Lisa Michelle Bakker, Heidi Fitri, Joëlle Jochems

This podcast communicates the walking and the felt vibrations of the Sonsbeek by three godly women. Taking a method articulated by artist Ann Hamilton’s archived correspondence from Sonsbeek 93’, we, Lisa, Joëlle and Heidi, took walks in the Sonsbeek as a daily ritual and recorded our impressions in an audio journal filled with searching and intimacy. We each wrote texts based on our walks and experiences in the park to which the others responded (or not!). The ambient sounds of the Sonsbeek park are layered into this soft-spoken diary/journal/research piece, inviting the listeners along with us as we tell our stories.

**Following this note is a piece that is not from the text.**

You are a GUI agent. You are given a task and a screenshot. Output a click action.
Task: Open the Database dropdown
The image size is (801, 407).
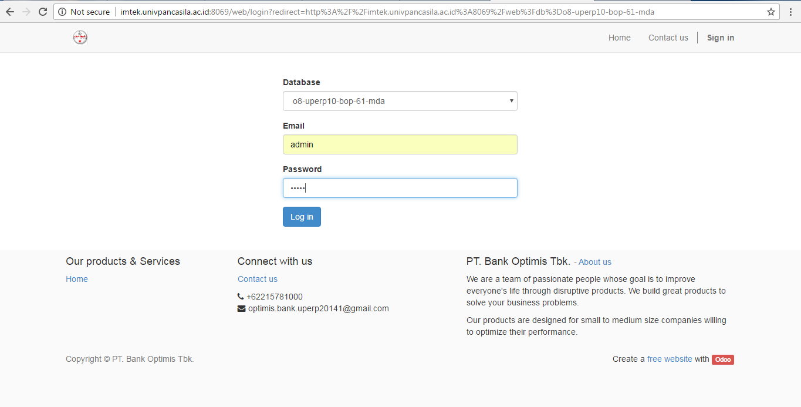400,101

What becomes clear is that Arnhemmers hold a special place for the Sonsbeek park, and we hope that this little story of ours will spark curiosity to come and see Sonsbeek again and again.

From the Sonsbeek Archive: Correspondence with artist Ann Hamilton Sonsbeek ’93.



OP HET BANKJE

Fie Andersen and Amber van den Heuvel

In this next episode of Op Het Bankje, Amber and Fie are on the search for what it takes to fill the gaps in a digital archive. By taking one photograph out of the Sonsbeek digital archive, we began our research. Little information was at our disposal and we figured that we needed to do some real detective work. By making our own deductions, reaching out to the Sonsbeek archivist Petra Smits and meeting the man in the picture, the one and only Luuk Broer, our research pointed out that an archive really takes on a shape and becomes valuable when real life connections are made and can seep into its structures.

From the Sonsbeek archive: Photo donated by Luuk Broer, a participant in the ‘inauguration’ procession of Sonsbeek 2008.



OBSCURA

Ewan McSorley, Solanyi van Solingen, Adam Weijers

The starting point for our podcast were several items we encountered in the Sonsbeek archive that triggered a response: a story from a newspaper ‘Beelden spiegelen zich in de vijver van Sonsbeek’ signed v.R from 1952; a drawing from the Sonsbeek ‘71 Gelders Archief; and a drawing from the article ‘Sokkeldans Sonsbeekan' by Johan Meeus. Listen as our voices guide you through a series of three tales that together weave a fabulated cartography of the Sonsbeek park. 

From the Sonsbeek archive: a story from a newspaper ‘Beelden spiegelen zich in de vijver van Sonsbeek’ signed v. R. from 1952; a drawing from the Sonsbeek ‘71 Gelders Archief; a drawing from the article ‘Sokkeldans Sonsbeekan' article by Johan Meeus from 2017, and drawing of the sculpture of a lazy king.